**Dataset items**
* * * * * * *
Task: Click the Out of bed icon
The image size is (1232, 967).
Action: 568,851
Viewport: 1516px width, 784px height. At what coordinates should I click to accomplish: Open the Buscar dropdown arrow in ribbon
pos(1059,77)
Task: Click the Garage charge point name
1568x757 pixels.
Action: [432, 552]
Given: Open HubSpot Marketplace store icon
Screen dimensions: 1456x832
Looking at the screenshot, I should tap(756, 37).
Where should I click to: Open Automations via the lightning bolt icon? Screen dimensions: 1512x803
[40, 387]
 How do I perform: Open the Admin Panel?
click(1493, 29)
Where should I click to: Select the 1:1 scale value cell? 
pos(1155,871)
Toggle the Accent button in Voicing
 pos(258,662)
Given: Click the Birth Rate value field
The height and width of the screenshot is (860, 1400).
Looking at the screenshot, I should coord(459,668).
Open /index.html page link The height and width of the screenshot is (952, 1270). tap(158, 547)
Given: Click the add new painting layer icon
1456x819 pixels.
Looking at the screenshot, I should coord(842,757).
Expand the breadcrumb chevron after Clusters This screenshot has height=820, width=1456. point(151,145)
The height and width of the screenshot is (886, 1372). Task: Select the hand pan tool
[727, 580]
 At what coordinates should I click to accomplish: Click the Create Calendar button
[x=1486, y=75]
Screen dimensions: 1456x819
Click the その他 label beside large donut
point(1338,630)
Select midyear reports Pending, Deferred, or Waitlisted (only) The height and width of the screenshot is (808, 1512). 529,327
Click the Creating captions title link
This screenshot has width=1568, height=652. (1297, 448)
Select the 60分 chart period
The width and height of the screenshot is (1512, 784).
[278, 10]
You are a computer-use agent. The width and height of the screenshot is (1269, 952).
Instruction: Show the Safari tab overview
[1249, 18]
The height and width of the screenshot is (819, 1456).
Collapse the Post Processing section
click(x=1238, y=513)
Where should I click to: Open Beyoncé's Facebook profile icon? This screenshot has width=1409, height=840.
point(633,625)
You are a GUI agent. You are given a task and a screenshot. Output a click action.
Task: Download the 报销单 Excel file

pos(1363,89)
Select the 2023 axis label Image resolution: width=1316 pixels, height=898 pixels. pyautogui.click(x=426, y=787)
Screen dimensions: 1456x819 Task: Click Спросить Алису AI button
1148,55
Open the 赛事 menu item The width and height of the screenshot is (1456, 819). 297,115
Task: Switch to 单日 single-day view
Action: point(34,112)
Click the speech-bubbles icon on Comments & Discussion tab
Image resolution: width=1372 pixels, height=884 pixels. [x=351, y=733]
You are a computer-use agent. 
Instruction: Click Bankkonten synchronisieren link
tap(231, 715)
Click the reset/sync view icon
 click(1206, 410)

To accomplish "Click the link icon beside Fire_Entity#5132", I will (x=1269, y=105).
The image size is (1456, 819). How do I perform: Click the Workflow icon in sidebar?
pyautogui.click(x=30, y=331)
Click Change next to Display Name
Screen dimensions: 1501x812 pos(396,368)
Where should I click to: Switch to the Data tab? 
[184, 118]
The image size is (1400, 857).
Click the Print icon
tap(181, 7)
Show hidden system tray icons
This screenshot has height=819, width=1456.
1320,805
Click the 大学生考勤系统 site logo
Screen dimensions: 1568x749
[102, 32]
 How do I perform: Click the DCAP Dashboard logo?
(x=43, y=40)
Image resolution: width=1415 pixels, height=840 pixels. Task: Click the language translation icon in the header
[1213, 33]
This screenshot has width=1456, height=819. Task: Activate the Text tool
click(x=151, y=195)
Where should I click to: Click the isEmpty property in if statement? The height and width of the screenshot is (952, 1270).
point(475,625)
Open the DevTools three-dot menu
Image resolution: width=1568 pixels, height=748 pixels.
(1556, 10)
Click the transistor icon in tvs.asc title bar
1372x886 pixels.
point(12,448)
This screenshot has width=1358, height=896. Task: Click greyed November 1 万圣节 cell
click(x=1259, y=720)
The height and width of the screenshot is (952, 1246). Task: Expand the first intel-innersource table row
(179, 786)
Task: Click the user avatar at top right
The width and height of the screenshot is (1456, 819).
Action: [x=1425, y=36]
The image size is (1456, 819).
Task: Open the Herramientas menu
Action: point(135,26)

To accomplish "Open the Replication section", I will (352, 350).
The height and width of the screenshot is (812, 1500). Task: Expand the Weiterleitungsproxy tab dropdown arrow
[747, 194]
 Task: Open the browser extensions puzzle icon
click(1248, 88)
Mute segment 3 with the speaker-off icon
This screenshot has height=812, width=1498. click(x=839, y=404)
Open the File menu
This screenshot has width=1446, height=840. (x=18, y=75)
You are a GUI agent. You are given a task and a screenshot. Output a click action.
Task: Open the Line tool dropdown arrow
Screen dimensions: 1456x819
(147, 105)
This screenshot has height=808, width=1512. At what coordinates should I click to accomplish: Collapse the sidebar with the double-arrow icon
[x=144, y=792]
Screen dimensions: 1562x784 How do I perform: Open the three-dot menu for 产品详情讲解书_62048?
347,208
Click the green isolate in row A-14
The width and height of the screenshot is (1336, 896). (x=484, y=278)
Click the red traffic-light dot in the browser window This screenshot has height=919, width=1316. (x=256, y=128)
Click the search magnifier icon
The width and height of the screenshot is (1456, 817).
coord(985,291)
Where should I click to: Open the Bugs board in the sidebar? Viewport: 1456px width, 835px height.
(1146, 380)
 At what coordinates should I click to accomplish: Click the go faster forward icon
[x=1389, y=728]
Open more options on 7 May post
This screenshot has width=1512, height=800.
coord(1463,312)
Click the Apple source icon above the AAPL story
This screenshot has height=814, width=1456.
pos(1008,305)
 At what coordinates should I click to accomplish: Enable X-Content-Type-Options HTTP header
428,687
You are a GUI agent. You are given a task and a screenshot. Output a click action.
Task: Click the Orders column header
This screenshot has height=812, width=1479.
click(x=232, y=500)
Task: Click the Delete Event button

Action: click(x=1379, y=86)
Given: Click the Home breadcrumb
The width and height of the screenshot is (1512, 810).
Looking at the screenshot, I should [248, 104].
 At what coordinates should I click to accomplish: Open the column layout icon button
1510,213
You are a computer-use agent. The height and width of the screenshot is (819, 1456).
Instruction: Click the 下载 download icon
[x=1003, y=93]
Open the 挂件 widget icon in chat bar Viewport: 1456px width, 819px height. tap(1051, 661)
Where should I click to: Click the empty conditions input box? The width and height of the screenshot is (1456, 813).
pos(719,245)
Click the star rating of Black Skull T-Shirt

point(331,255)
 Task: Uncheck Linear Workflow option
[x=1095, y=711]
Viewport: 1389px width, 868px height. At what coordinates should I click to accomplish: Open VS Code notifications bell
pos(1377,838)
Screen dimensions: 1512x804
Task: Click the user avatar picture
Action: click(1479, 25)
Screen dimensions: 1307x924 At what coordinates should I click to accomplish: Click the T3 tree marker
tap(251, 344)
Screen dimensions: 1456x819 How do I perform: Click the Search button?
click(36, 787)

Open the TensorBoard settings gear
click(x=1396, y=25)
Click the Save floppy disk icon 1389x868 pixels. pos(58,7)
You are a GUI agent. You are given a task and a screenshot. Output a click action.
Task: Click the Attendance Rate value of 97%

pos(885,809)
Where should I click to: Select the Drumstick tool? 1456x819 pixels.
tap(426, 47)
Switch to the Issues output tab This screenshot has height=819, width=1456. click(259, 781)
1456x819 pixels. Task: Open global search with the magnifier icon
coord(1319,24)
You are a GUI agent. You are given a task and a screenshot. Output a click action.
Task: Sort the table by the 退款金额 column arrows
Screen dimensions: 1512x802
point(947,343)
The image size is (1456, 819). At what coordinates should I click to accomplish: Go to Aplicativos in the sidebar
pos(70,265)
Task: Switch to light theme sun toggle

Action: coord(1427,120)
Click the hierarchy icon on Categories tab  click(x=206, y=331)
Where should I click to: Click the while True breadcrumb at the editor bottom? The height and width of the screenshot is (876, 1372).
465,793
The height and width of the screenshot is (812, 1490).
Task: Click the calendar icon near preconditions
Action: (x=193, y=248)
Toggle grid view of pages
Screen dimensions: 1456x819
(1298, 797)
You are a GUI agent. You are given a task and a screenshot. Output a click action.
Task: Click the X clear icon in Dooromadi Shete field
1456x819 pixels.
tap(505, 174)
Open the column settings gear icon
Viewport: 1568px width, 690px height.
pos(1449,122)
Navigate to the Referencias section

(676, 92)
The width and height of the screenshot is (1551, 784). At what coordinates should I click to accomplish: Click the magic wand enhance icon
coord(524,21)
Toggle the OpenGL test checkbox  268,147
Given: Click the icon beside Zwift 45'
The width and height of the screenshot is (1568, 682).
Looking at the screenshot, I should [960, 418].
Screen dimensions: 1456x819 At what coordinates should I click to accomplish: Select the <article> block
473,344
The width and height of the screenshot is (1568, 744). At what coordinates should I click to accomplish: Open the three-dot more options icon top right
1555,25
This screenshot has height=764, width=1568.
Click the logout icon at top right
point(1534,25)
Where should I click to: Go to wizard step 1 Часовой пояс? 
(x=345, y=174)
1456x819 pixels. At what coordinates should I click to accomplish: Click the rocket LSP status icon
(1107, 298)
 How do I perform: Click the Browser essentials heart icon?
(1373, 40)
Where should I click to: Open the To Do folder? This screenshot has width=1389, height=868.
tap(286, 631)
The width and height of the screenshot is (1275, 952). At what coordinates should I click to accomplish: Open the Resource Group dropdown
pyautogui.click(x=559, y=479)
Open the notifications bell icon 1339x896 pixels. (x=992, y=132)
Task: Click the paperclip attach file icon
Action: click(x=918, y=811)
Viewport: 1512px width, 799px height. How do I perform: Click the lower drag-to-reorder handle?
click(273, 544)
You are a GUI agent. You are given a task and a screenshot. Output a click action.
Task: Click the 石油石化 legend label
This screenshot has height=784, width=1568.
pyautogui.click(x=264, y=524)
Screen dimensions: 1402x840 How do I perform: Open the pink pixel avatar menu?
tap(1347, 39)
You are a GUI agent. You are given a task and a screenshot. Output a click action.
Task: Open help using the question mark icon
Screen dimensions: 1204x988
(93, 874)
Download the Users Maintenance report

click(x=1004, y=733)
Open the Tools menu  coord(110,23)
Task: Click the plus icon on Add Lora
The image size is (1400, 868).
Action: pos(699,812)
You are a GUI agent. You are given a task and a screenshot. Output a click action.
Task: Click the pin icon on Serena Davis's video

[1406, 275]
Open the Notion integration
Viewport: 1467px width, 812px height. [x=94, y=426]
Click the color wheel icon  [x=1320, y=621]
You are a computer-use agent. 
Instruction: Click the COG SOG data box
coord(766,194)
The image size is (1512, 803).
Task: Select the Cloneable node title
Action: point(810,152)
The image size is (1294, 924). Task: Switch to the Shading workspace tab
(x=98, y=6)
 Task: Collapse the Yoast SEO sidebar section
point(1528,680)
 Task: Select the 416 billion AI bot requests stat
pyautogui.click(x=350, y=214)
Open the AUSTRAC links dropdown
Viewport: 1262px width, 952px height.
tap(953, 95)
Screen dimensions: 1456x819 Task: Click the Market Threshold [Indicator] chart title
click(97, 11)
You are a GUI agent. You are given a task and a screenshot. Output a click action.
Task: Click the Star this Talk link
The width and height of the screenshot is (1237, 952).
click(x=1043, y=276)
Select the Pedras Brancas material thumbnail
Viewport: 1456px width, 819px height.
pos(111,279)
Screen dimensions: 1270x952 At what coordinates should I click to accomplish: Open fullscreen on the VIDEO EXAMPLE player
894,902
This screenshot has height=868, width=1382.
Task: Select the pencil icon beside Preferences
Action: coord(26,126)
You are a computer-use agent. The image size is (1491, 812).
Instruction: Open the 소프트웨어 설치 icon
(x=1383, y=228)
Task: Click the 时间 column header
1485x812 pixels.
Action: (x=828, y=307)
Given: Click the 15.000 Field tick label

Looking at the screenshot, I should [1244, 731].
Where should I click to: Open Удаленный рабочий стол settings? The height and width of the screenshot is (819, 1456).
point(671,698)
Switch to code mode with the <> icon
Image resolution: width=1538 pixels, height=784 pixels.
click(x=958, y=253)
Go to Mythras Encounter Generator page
* * * * * * *
**Work task**
Each line above with the word "computer" must be returned.

**Answer to the exercise**
You are a computer-use agent. The width and height of the screenshot is (1269, 952).
You are a computer-use agent. 
You are a computer-use agent. The height and width of the screenshot is (819, 1456).
You are a computer-use agent. 
You are a computer-use agent. The image size is (1491, 812).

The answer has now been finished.